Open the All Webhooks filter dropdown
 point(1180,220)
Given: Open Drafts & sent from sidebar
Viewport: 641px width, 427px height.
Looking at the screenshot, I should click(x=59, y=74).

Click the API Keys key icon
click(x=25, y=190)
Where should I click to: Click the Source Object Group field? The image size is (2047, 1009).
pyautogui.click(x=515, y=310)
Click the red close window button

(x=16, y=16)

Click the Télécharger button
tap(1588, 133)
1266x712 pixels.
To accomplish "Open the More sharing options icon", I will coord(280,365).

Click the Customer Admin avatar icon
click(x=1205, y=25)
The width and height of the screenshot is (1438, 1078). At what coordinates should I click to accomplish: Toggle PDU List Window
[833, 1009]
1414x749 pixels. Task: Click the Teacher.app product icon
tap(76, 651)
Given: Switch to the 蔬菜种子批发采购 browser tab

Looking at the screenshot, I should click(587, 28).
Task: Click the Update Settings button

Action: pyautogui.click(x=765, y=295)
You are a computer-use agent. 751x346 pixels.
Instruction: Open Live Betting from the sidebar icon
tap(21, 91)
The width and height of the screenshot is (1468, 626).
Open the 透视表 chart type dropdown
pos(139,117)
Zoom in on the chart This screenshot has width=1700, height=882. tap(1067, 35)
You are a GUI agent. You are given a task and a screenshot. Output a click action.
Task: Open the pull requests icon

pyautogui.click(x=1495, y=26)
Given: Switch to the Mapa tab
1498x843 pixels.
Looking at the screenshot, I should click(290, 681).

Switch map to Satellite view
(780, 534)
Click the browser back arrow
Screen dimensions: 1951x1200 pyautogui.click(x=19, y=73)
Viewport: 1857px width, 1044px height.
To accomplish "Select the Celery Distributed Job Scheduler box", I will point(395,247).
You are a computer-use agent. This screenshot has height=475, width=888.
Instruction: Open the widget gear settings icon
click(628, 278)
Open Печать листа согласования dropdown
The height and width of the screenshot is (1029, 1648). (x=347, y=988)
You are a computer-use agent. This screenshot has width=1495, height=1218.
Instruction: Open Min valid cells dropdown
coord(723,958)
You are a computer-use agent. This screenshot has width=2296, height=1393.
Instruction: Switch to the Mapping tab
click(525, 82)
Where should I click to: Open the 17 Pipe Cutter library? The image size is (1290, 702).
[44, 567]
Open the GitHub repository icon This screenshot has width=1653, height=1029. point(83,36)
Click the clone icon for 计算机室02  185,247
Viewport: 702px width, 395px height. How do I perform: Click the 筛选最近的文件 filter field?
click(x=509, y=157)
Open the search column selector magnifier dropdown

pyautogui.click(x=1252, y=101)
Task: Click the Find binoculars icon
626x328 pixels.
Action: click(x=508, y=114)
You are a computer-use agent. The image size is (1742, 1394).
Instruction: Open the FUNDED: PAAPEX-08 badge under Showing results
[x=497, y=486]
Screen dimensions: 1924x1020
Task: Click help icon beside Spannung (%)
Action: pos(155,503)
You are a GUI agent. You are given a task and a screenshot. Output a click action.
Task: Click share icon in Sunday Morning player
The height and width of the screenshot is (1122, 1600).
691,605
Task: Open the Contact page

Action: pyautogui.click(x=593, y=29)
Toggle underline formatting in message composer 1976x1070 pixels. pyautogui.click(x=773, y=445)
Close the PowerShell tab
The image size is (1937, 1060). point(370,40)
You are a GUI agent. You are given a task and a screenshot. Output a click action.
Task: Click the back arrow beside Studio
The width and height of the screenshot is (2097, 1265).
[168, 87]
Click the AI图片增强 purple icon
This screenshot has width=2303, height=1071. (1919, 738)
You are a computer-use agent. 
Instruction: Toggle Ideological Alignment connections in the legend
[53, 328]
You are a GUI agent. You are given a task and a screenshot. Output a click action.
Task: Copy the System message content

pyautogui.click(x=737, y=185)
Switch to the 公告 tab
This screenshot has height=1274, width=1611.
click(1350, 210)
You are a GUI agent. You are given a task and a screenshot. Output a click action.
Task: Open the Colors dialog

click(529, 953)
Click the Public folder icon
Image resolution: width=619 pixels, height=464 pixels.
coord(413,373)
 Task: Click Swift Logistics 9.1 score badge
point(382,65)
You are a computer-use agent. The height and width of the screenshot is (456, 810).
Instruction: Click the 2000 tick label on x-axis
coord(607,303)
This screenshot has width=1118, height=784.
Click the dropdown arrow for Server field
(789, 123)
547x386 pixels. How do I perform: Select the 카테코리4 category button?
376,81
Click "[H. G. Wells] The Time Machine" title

* **Prompt**
In the material above, find each line that has the string "will" and return it.

* **Response for this exercise**
To accomplish "Open the More sharing options icon", I will coord(280,365).
To accomplish "Select the Celery Distributed Job Scheduler box", I will point(395,247).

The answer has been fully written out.